What to do >>
Quote all of the records below word for word, leaving the pictures out of your answer.

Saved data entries
'''

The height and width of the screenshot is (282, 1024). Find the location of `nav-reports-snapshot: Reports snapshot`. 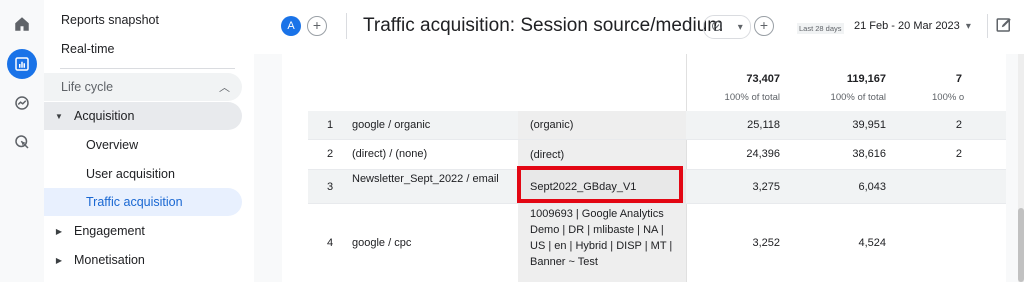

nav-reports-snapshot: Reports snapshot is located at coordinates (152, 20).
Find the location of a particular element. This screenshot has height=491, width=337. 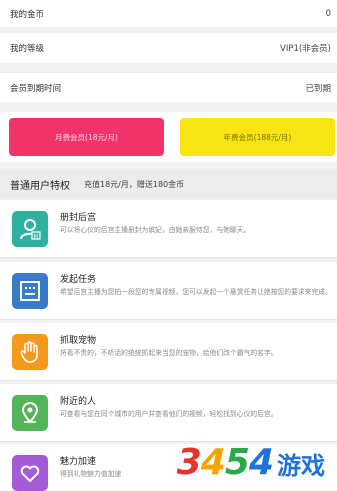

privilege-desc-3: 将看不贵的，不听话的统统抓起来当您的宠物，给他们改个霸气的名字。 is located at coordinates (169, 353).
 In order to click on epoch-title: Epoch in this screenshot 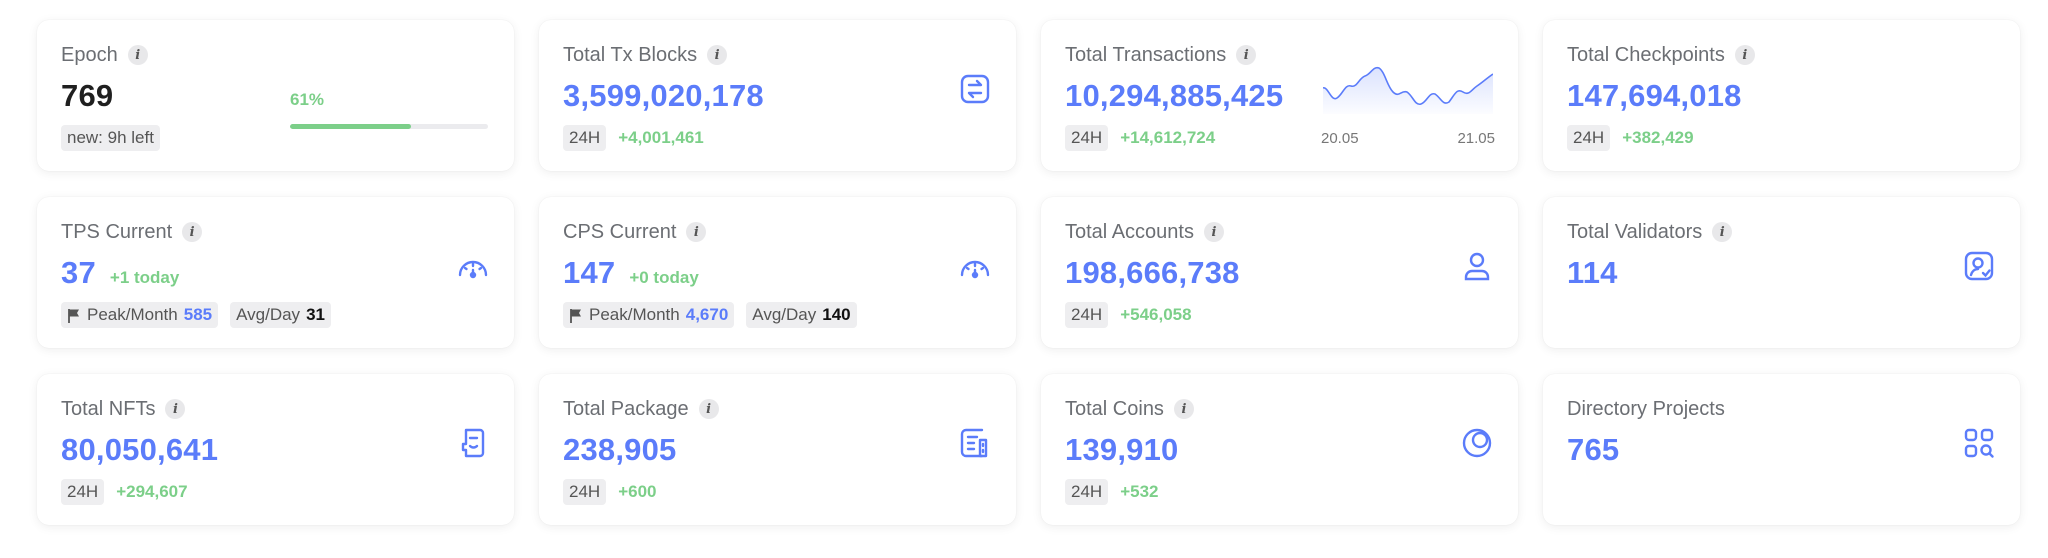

'''

Task output >>
The height and width of the screenshot is (282, 1024). Find the location of `nav-reports-snapshot: Reports snapshot`. 

nav-reports-snapshot: Reports snapshot is located at coordinates (152, 20).
Find the location of a particular element. This screenshot has height=491, width=337. 

privilege-desc-3: 将看不贵的，不听话的统统抓起来当您的宠物，给他们改个霸气的名字。 is located at coordinates (169, 353).
 In order to click on epoch-title: Epoch in this screenshot 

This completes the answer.